Direktur Jenderal Perdagangan Dalam Negeri Kementerian Perdagangan Oke Nurwan menandatangani surat tersebut. “Hal yang jadi pertimbangan ialah, kami meminta keberpihakan pelaku usaha atas kebutuhan masyarakat selama Ramadhan-Lebaran ini,” kata Oke saat dihubungi, Senin (10/5/2021).
Melalui surat itu, dia berharap daging sapi dapat terkendali dalam rentang harga tertentu, sesuai acuan pemerintah. Surat edaran itu juga diharapkan dapat meredam gerak spekulan yang memanfaatkan momentum Ramadhan-Lebaran di tengah pandemi Covid-19.
Terkait langkah itu, Ketua Komite Pendayagunaan Pertanian Teguh Boediyana khawatir, pembatasan harga di RPH dapat berdampak pada pemotongan sapi ternak betina yang masih produktif. ”Pemotongan sapi betina dapat terjadi karena pelaku dalam mata rantai ingin bertahan hidup. Padahal, pemotongan sapi betina berimbas pada populasi sapi ternak nasional ke depannya,” ujarnya.
Menurut Teguh, harga daging sapi di tingkat RPH berpotensi di atas Rp 52.000 per kg sehingga pembatasan harga dapat menekan pelaku usaha penggemukan sapi (feedlot). Sebab, mereka mesti menanggung rugi. Langkah pemerintah dalam membatasi harga juga menjadi sinyal ketidakpastian kebijakan harga bagi investor di sektor yang sama.
Instrumen pasokan
Dalam jangka panjang, kebijakan itu berisiko membuat Indonesia menjadi pasar daging beku impor. Banjir daging beku impor bakal mengimpit industri penggemukan sapi karena produk lokal kalah bersaing. Padahal, industri penggemukan sapi memberikan nilai tambah bagi perekonomian nasional.
”Oleh sebab itu, saya mempertanyakan surat (edaran) tersebut. Bukankah pemerintah telah mengimpor daging beku untuk kebutuhan Ramadhan-Lebaran? Biasanya kebijakan intervensi harga daging sapi menggunakan instrumen penambahan pasokan di pasar. Pemerintah juga bisa mendorong masyarakat untuk mengalihkan konsumsi daging sapi ke ayam,” tuturnya.
Menurut dia, dampak kebijakan itu dalam jangka menengah dan panjang justru kontraproduktif. Selain berisiko pada pemotongan sapi betina produktif, langkah pembatasan itu mengurangi insentif bagi peternak sekaligus minat masyarakat untuk mengembangkan usaha peternakan.
Dalam jangka panjang, kebijakan itu berisiko membuat Indonesia menjadi pasar daging beku impor.

★ ★ ★ ★ ★

Langkah Kerja:
a – Salin dengan tepat bagian teks tentang harga daging sapi, mulai dari "Direktur Jenderal Perdagangan" sampai dengan "tengah pandemi Covid-19.".
b – Teruskan teks tentang harga daging sapi, dimulai setelah kalimat terakhir yang tercantum.

(Cuplikan data dari sebuah kumpulan)

★ ★ ★ ★ ★

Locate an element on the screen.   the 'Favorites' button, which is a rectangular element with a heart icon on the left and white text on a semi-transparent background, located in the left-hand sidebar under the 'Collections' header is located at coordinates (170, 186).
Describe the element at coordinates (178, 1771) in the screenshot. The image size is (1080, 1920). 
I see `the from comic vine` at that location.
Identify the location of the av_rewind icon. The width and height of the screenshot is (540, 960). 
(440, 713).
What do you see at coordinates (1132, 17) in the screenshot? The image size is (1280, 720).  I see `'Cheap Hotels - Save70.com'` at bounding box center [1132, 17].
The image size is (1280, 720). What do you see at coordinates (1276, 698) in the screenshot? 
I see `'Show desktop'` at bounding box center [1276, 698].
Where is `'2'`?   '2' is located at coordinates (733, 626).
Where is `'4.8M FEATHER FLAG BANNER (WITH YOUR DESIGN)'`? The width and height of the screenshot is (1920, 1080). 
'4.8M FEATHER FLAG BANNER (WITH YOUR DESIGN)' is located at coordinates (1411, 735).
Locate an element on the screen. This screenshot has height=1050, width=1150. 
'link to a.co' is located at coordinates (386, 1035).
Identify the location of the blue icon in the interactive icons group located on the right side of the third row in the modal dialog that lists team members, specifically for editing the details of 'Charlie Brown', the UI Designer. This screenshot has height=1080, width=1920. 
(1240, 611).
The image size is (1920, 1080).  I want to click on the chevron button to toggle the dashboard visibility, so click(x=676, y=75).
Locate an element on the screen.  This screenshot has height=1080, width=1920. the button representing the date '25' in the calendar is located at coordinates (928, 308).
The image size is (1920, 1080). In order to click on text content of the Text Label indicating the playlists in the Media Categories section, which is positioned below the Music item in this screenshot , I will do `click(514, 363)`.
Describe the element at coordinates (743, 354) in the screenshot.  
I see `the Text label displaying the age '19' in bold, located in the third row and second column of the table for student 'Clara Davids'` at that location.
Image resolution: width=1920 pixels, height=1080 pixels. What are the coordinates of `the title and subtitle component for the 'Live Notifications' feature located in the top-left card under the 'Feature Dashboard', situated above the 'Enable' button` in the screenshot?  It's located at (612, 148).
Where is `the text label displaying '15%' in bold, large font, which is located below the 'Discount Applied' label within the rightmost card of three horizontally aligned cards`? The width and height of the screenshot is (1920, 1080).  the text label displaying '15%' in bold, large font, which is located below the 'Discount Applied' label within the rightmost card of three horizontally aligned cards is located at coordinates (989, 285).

★ ★ ★ ★ ★

Jawaban Tugas:
a –
Direktur Jenderal Perdagangan Dalam Negeri Kementerian Perdagangan Oke Nurwan menandatangani surat tersebut. “Hal yang jadi pertimbangan ialah, kami meminta keberpihakan pelaku usaha atas kebutuhan masyarakat selama Ramadhan-Lebaran ini,” kata Oke saat dihubungi, Senin (10/5/2021).
Melalui surat itu, dia berharap daging sapi dapat terkendali dalam rentang harga tertentu, sesuai acuan pemerintah. Surat edaran itu juga diharapkan dapat meredam gerak spekulan yang memanfaatkan momentum Ramadhan-Lebaran di tengah pandemi Covid-19.

b –
Pemerintah telah mengeluarkan izin impor daging sapi dan kerbau hingga 100.000 ton atau 100 juta kilogram senilai hampir Rp 10 triliun. Rata-rata impor daging sapi Indonesia setara 1,5 juta ekor sapi tiap tahun. Pemerintah juga menggelontorkan anggaran hingga puluhan triliun rupiah untuk program swasembada daging sapi sejak 20 tahun lalu. Namun, kata Teguh, hasilnya tidak optimal. Impor justru makin besar seiring meningkatnya konsumsi daging sapi.
”Konsumsi daging sapi yang terus meningkat di tengah usaha breeding yang tak berkembang hanya akan mengakibatkan depopulasi dan ketergantungan impor. Impor hanya menguntungkan segelintir orang atau golongan, tidak bagi peternak,” ujarnya.
Sementara itu, Perum Bulog menggelar operasi pasar daging beku di Rumah Pangan Kita Center Gatot Subroto, Jakarta, Senin. ”Operasi pasar ini diadakan karena kebutuhan daging menjelang Lebaran ini masih cukup tinggi,” kata Direktur Bisnis Perum Bulog Febby Novita dalam keterangan pers.
Bulog menawarkan daging sapi beku seharga Rp 80.000 per kg dan daging kerbau beku senilai Rp 75.000 per kg. Dia menambahkan, perusahaan juga telah menginstruksikan ke tiap jajaran untuk menyediakan stok daging beku dan dijual langsung ke masyarakat.
Dia juga menggarisbawahi, Bulog menjamin ketersediaan daging beku di tengah masyarakat meskipun terdapat lonjakan permintaan. Sebelumnya, korporasi pelat merah ini telah meluncurkan penjualan daging beku melalui pelantar Shopee dengan nama akun iPanganandotcom.